* Dataset entries

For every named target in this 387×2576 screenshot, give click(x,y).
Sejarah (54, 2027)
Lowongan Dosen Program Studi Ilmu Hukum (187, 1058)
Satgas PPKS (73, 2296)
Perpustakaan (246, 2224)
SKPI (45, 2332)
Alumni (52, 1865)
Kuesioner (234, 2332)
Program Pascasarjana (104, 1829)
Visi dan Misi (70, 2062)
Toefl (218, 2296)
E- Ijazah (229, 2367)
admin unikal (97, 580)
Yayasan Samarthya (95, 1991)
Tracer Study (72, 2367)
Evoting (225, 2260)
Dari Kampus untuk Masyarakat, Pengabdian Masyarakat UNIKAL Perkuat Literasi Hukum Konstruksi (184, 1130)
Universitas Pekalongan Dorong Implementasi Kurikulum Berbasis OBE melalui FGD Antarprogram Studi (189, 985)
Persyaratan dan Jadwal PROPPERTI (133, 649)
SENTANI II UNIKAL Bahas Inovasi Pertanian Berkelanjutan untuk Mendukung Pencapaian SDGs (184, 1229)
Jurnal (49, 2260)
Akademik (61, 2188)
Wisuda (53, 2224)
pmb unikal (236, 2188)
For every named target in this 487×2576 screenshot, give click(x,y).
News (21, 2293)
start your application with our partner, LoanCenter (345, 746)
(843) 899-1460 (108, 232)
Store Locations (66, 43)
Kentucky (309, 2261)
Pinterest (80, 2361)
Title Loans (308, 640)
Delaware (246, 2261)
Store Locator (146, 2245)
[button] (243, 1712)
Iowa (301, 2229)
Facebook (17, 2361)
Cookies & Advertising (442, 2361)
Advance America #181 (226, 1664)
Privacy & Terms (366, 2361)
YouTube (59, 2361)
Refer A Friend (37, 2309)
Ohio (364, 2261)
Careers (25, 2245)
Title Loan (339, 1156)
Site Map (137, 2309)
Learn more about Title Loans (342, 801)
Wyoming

* Work to be completed
Please find all lines of the entries that hold the string "target" and copy them.

* Your response
For every named target in this 387×2576 screenshot, give click(x,y).
For every named target in this 487×2576 screenshot, give click(x,y).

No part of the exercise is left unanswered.